After we have seen how quickly you can create your own website from a suitable template from Builderall's template library, which definitely meets professional requirements, we now want to take a much more detailed look at the "Cheetah drag'n drop Sitebuilder". In addition to the necessary background information on the structure of websites, SEO and other related topics, the main goal is to quickly internalize the functionality of the web builder and to encourage you to "play" with the website editor. Because as soon as you are familiar with its basic functions, you will be able to handle this great tool intuitively to a large extent - even if you have had nothing at all to do with creating websites up to now. It will then be no problem for you, for example, to explore the meaning of the properties of the individual design elements yourself and then adjust them so that their appearance on the web page corresponds exactly to your ideas. And you will also realize that describing the many templates in the Banner Palette or the properties of the elements in the Elements Palette is much more difficult and time-consuming than their practical application...
Note: In the meantime, a variant for creating Wordpress websites is also part of the platform ("Cheetah for Wordpress"). Switching from Wordpress to Builderall should therefore no longer be an issue for a web developer...
The big advantage of a web building kit like "Cheetah" is that you as a user are (almost) completely kept away from the process of "programming" a web page. Of course, HTML and CSS code is still generated in the background with every step. But you no longer need to know HTML and CSS to build a website. What in the past could only be done by an egalitarian circle of web designers, can now be done with "Cheetah" by anyone who can handle a simple paint program, PowerPoint or a word processor. Not details of the program code, but creativity in terms of design, appearance and functionality are the focus of a web building kit. Of course, there are also limitations and requirements that a web construction kit system cannot fulfill. Especially when it comes to connections to databases, "coding" is still the order of the day. But web applications, which for example have just such requirements as a focus, are also not exactly the target group of "Cheetah" (but maybe in the future? Who knows?). But of course you can also enter HTML code into "Cheetah" - e.g. in the form of so-called "snippets" - and achieve amazing effects. The "iFrame / HTML" element" provides the technical requirements for this.

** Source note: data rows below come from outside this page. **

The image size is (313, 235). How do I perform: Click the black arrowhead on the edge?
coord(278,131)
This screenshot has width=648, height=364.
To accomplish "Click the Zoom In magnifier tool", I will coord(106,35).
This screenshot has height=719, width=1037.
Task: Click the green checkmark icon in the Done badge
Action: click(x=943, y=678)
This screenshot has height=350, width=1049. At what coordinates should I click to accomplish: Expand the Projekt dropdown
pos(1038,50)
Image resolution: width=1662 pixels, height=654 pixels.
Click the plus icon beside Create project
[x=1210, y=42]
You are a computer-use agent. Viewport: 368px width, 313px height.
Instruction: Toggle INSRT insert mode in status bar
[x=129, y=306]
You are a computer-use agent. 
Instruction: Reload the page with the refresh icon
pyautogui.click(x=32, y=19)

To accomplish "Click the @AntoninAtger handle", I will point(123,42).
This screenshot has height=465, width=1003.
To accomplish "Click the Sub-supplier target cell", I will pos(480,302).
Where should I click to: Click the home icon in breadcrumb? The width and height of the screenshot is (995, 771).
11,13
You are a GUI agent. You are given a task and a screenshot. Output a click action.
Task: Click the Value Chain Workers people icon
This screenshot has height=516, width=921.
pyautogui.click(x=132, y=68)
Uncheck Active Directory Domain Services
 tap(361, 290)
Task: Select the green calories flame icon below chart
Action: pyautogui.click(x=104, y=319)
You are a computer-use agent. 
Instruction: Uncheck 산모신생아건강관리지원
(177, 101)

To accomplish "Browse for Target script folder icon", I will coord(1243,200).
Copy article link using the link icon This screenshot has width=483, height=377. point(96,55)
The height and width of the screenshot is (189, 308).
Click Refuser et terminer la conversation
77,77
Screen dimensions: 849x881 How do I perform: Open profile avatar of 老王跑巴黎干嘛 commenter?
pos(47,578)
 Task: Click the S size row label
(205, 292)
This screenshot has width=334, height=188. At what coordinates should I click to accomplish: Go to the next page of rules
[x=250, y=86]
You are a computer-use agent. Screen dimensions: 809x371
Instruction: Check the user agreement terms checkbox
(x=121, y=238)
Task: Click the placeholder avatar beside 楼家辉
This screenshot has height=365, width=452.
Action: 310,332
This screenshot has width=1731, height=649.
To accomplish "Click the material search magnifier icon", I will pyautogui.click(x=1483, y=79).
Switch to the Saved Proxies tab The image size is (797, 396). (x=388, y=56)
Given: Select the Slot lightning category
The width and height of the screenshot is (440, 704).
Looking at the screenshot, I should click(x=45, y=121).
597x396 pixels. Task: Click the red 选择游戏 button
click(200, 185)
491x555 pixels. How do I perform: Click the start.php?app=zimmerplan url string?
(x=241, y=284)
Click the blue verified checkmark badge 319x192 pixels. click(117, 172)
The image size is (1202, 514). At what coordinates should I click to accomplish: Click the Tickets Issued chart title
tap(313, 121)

"Cheetah" works with two basic concepts: web pages are built up "strip-wise" from banners, which can be moved vertically in their position on a web page at will and also their height can be changed steplessly at any time. And such a banner can be occupied arbitrarily with "elements", for which the appropriate banner serves quasi as "container". But also certain elements themselves - like for example boxes - can function as containers, on which again "elements" like texts, pictures, videos, whole input masks etc. can be arranged. When you move a container object, it takes with it all the "elements" that are assigned to it. This concept offers great advantages, because container elements can be prepared quasi functionally and design-wise (for example, special banners for "Frequently Asked Question" or for newsletter orders), which then only need to be integrated into the website as a whole. And, of course, you can customize the properties of each element there. This technique, where both the properties of an element (synonym for an "object") and its behavior (for example, when you click on it) can be configured individually, is a basic characteristic of "object-oriented programming". This paradigm is implemented in "Cheetah" in an exemplary way and makes the creation of web pages particularly easy in this way. You no longer need to worry about the details of HTML and CSS programming here, but can fully concentrate on the actual design process.